DE repente, Sarcasmo dio media vuelta y dijo:
—Me temo, Titi, que no vamos a sacar nada en claro, aunque lo siento por ti. Te has olvidado de un detalle o, más exactamente, de dos: del gato y del cuervo. Ellos querrán estar presentes. Y como tienes que formular tus deseos en voz alta, se enterarán de todo. Y entonces se te echará encima el Consejo Supremo de los Animales. Si los encerramos a los dos o los expulsamos de casa, también seremos sospechosos. Sería un irresponsable si te diera mi parte de la receta. No puedo permitir que te expongas a semejante peligro, querida tía.

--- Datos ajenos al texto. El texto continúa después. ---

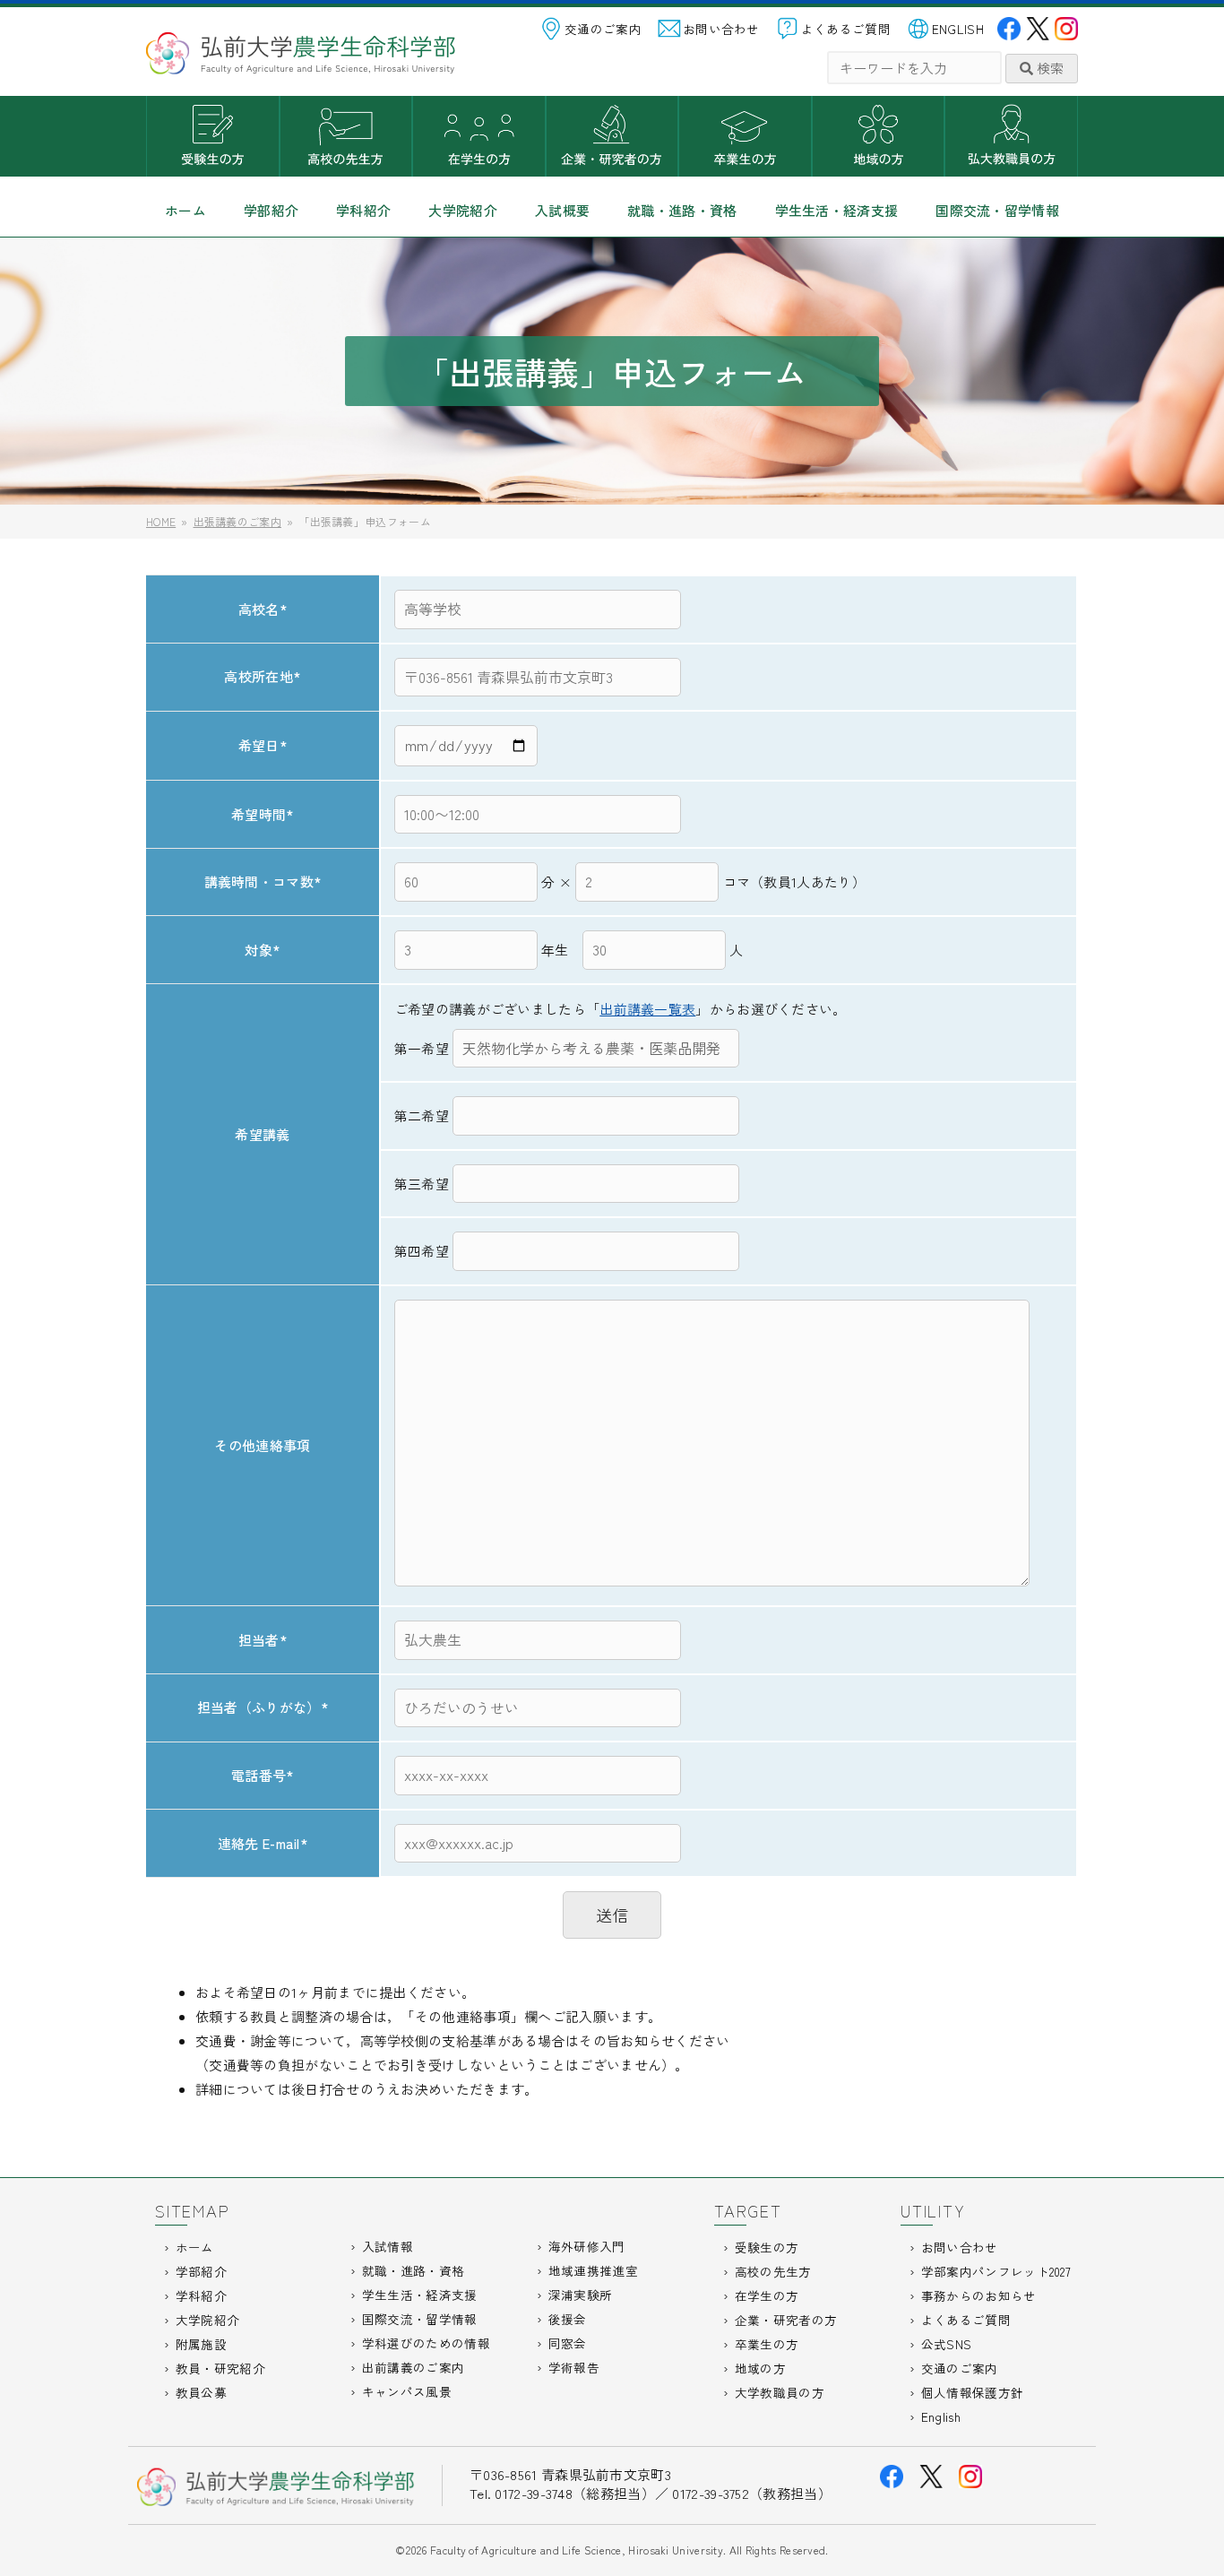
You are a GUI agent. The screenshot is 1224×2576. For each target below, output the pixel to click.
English (941, 2416)
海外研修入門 (586, 2246)
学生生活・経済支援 (837, 210)
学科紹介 (363, 210)
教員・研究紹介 (220, 2368)
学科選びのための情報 (426, 2343)
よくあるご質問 (846, 29)
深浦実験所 (580, 2295)
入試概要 (562, 210)
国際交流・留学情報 (997, 210)
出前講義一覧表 (647, 1008)
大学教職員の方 (1011, 136)
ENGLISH (958, 29)
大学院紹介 (462, 210)
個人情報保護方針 (972, 2392)
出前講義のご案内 (413, 2367)
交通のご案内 (603, 29)
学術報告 (573, 2367)
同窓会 (567, 2343)
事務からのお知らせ (979, 2295)
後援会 (567, 2319)
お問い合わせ (721, 29)
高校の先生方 (346, 136)
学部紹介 (271, 210)
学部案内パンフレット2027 (996, 2271)
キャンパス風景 (407, 2391)
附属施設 (201, 2344)
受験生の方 (213, 136)
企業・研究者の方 (612, 136)
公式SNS (946, 2344)
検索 (1048, 67)
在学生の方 (479, 136)
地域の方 (878, 136)
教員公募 (201, 2392)
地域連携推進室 (593, 2270)
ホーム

Tirania sonrió, y sus dientes de oro volvieron a brillar.
—Eres muy amable conmigo, muchachito. Me alegra que te preocupes tanto de mí. Pero estás muy equivocado. ¡El gato y el cuervo tienen que estar presentes! Y es muy importante tenerlos como testigos. En eso está precisamente la gracia del asunto.
El mago preguntó:
—¿Cómo es eso?
—A fin de cuentas —explicó la bruja— no se trata de una pócima cualquiera. El ponche genialcoholorosatanarquiarqueologicavernoso tiene una propiedad que es ideal. Transforma en lo contrario lo que uno desea. Desea uno salud, y surge una epidemia; habla uno de bienestar general, y en realidad provoca la miseria; habla uno de paz, y el resultado es la guerra. ¿Has comprendido ya que se trata de una poción maravillosa?
Tirania sonrió de placer y prosiguió:
—Ya sabes cuánto me gustan los actos benéficos. Son mi pasión. Pues bien, hoy voy a organizar una fiesta, ¿qué digo?, ¡una orgía benéfica!
Los ojos de Sarcasmo comenzaron a brillar tras los gruesos cristales de sus gafas.
—¡Por el estroncio radiactivo! —exclamó—. Y los espías serán los testigos de que sólo hemos hecho obras buenas, actos de caridad en favor del pobre mundo doliente.
—Será una velada de San Silvestre —gorjeó Tirania— como la vengo imaginando desde que aprendí el abecé de las brujas multiplicadineros.
El sobrino la interrumpió con voz ronca:
—El mundo recordará durante siglos esta noche, la noche en que estalló la gran catástrofe.
—Y nadie sabrá —chilló ella— cuál fue el origen de la hecatombe.
—No, nadie —jaleó él—. Pues nosotros dos, tú, Titi, y yo, estamos aquí, limpios como corderos inocentes.
Se abrazaron y comenzaron a bailar. Todos los tarros y marmitas del recinto empezaron a tocar una chirriante y desentonada danza de la muerte con aire de vals, los muebles golpearon el suelo con las patas, el fuego verde de la chimenea llameó rítmicamente y el tiburón disecado de la pared siguió el ritmo abriendo y cerrando su impresionante dentadura.